#### TO DO
Reproduce the line with "You are a GUI" and everything after it in the listing below, exactly, both ends included. No pictures.

○ ○ ○

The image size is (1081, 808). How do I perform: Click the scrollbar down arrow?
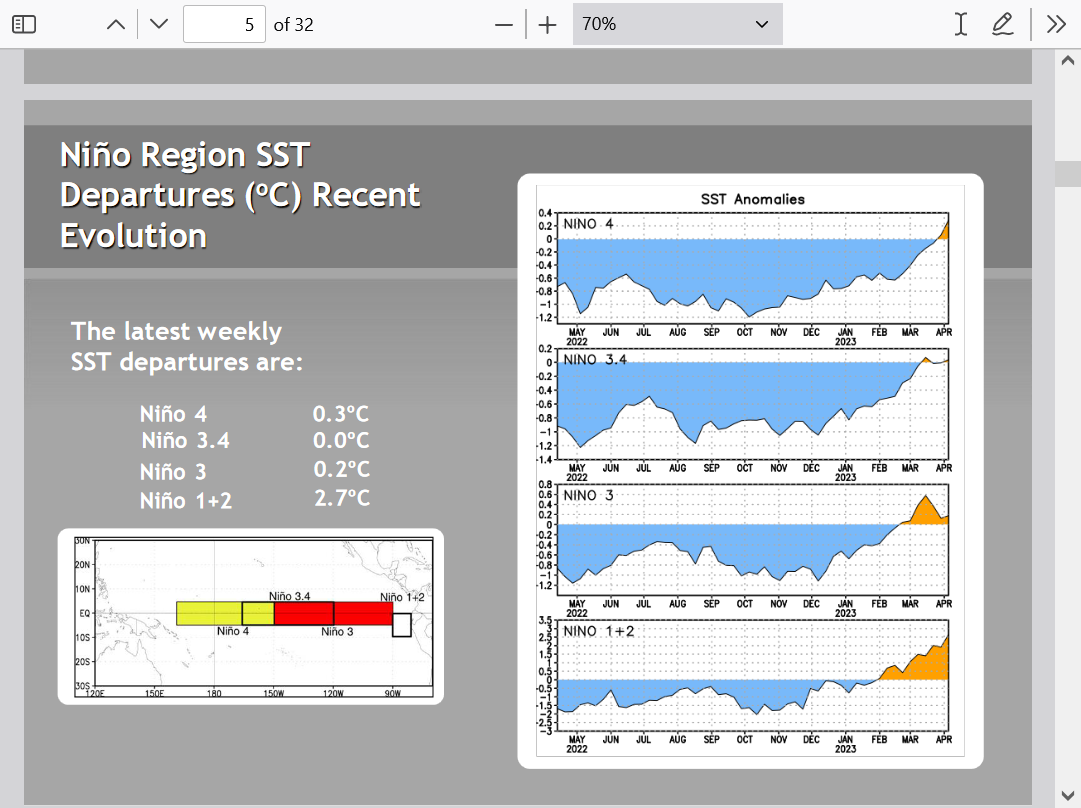(x=1067, y=795)
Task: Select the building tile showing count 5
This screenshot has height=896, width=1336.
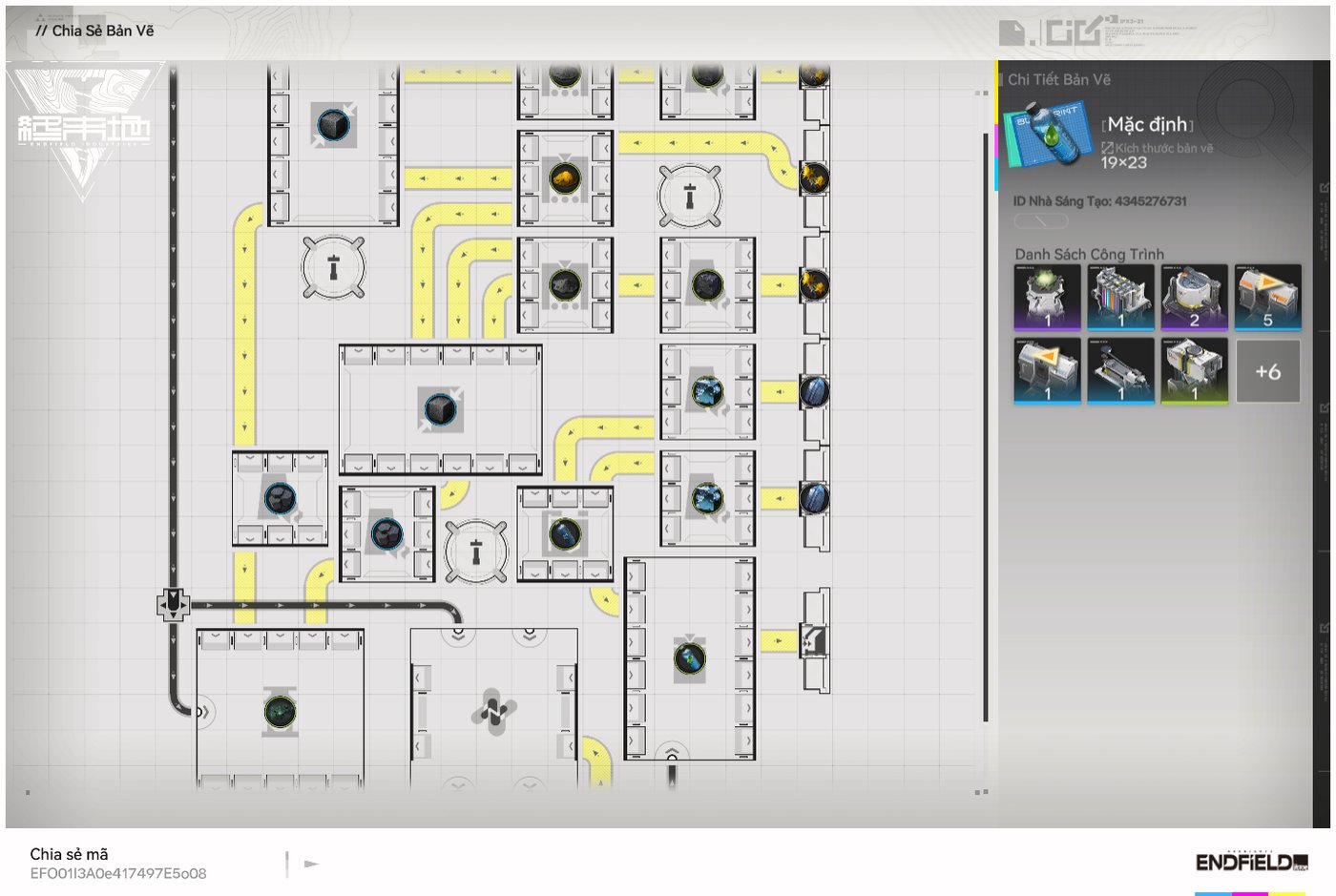Action: point(1267,297)
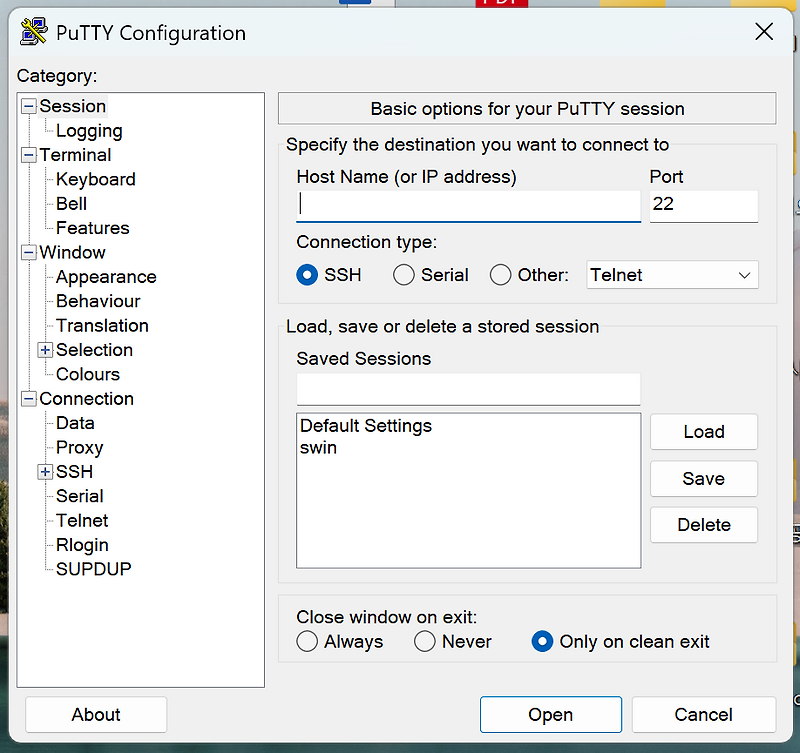Expand the Selection tree node

tap(45, 350)
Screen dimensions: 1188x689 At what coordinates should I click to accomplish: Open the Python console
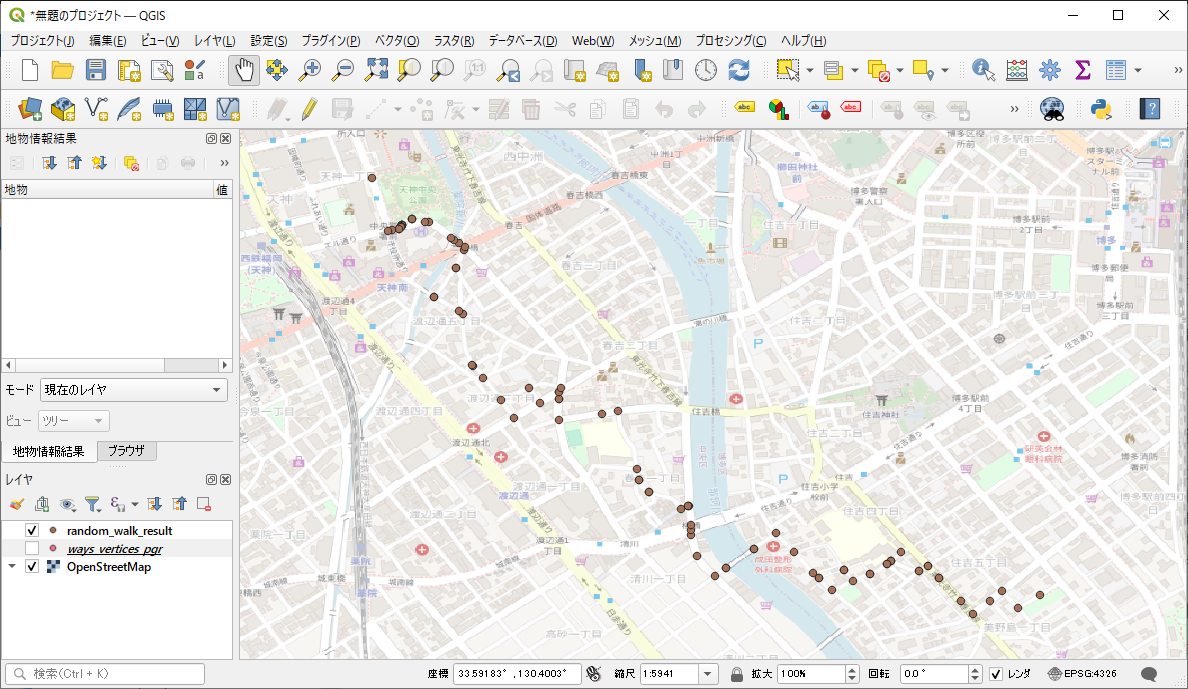coord(1102,108)
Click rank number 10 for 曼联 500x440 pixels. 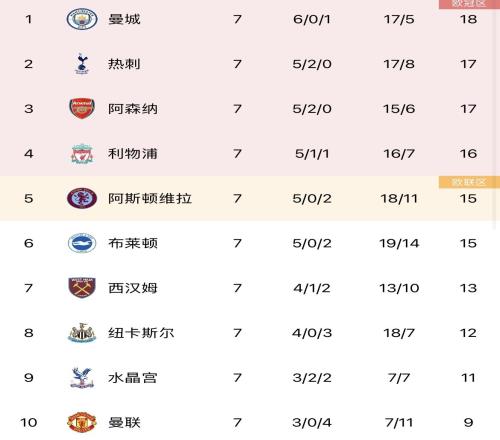point(29,423)
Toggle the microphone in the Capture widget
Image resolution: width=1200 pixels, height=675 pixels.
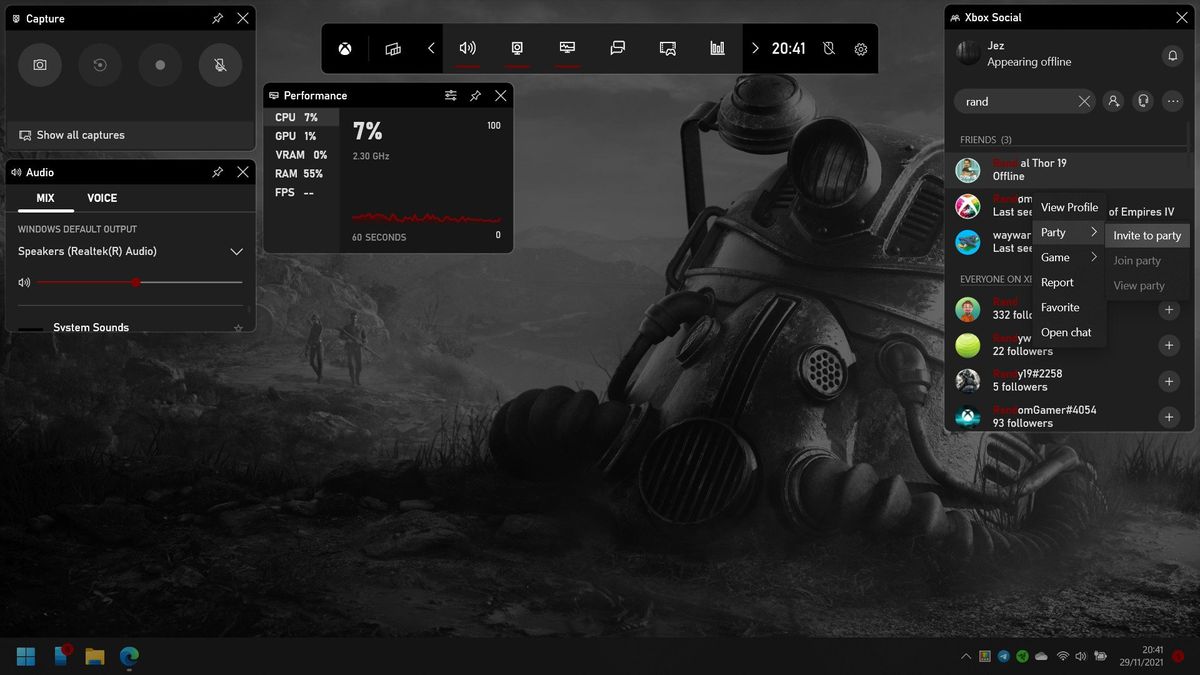[x=220, y=65]
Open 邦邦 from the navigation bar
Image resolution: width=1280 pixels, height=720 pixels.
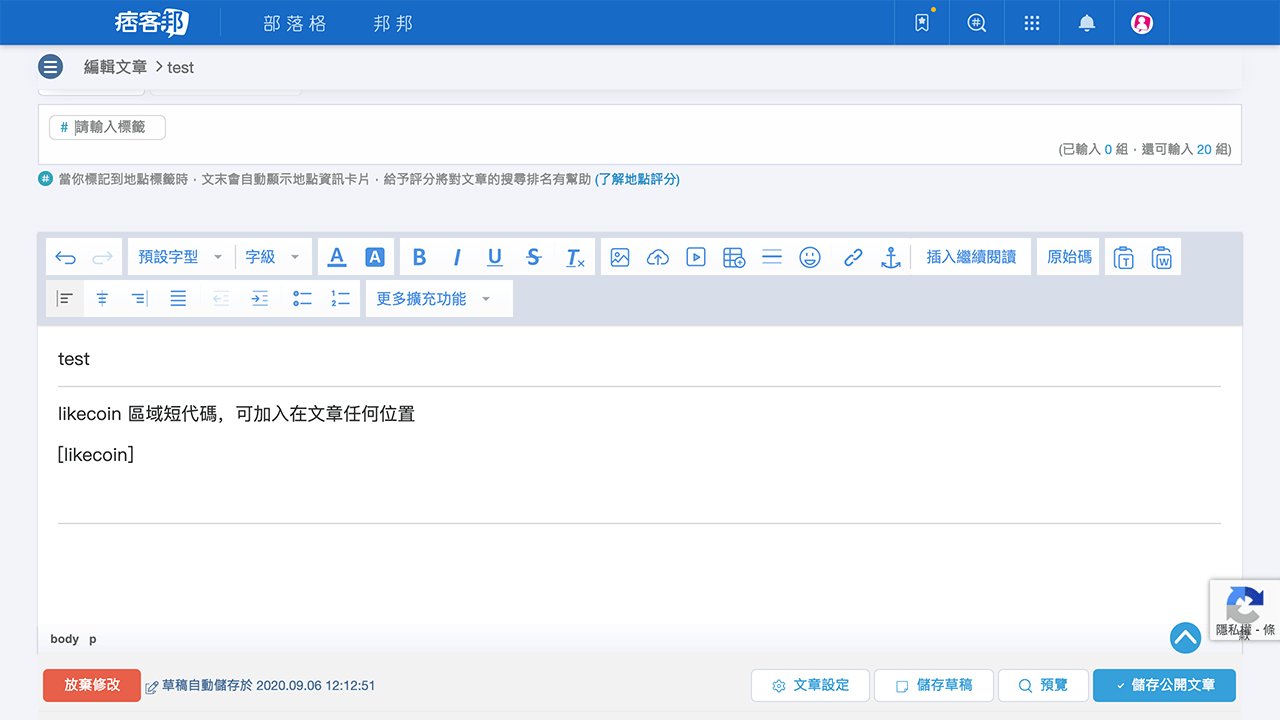[392, 22]
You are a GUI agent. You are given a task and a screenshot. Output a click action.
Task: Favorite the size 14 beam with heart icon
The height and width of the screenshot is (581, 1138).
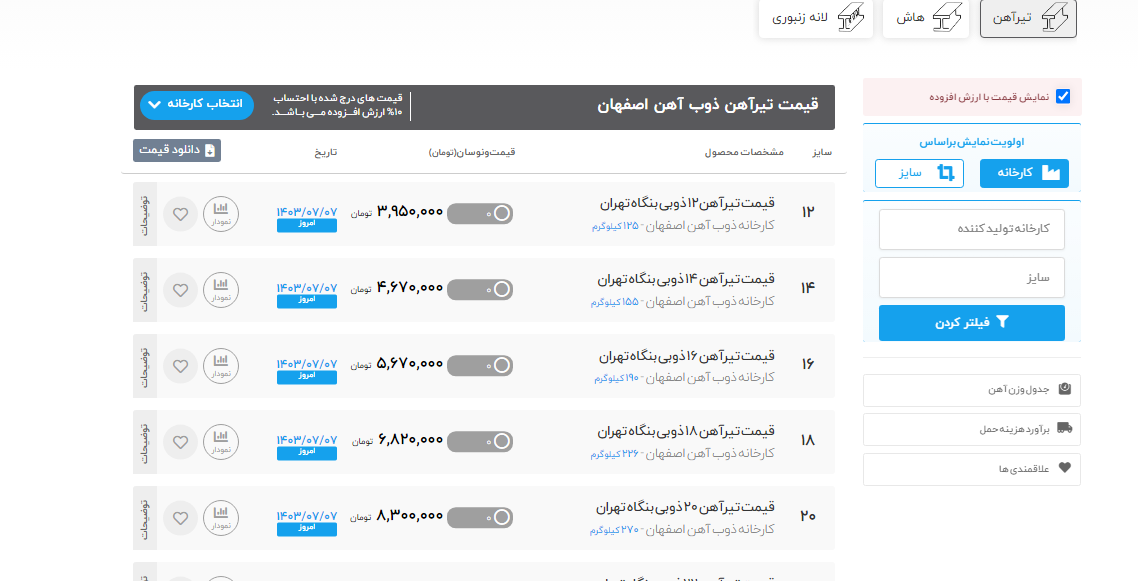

○ ○ ○

#### EXERCISE ANSWER
You are a GUI agent. You are given a task and a screenshot. Output a click action.
Task: Favorite the size 14 beam with heart icon
The height and width of the screenshot is (581, 1138).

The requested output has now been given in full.